### Task input
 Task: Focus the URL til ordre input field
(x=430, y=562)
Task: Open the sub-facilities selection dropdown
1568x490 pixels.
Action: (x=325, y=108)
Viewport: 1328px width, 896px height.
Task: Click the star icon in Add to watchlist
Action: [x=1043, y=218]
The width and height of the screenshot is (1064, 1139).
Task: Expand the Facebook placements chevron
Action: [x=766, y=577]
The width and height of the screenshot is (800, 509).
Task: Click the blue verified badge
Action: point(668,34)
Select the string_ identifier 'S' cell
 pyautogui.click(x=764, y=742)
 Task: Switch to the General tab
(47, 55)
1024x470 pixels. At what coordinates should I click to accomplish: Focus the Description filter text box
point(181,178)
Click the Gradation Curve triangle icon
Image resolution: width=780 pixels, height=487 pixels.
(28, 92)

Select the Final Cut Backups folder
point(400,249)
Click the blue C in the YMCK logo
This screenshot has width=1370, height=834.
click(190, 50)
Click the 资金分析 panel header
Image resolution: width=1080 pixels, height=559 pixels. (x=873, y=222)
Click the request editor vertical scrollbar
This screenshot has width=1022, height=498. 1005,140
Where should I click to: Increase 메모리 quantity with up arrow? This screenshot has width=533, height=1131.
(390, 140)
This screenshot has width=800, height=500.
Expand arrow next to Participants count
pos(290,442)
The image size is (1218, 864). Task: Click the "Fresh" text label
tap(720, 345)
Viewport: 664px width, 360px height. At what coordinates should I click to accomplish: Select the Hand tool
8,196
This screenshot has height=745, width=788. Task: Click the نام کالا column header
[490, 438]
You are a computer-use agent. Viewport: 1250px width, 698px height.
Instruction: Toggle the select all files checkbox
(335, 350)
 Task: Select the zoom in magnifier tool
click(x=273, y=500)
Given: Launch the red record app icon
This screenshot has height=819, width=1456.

### Instructions for the task
Print exactly, and only, the lines running from the one that contains "Viewport: 664px width, 360px" to the last line of the records above.

### Completed task
Viewport: 664px width, 360px height. At what coordinates should I click to accomplish: Select the Hand tool
8,196
This screenshot has height=745, width=788. Task: Click the نام کالا column header
[490, 438]
You are a computer-use agent. Viewport: 1250px width, 698px height.
Instruction: Toggle the select all files checkbox
(335, 350)
 Task: Select the zoom in magnifier tool
click(x=273, y=500)
Given: Launch the red record app icon
This screenshot has height=819, width=1456.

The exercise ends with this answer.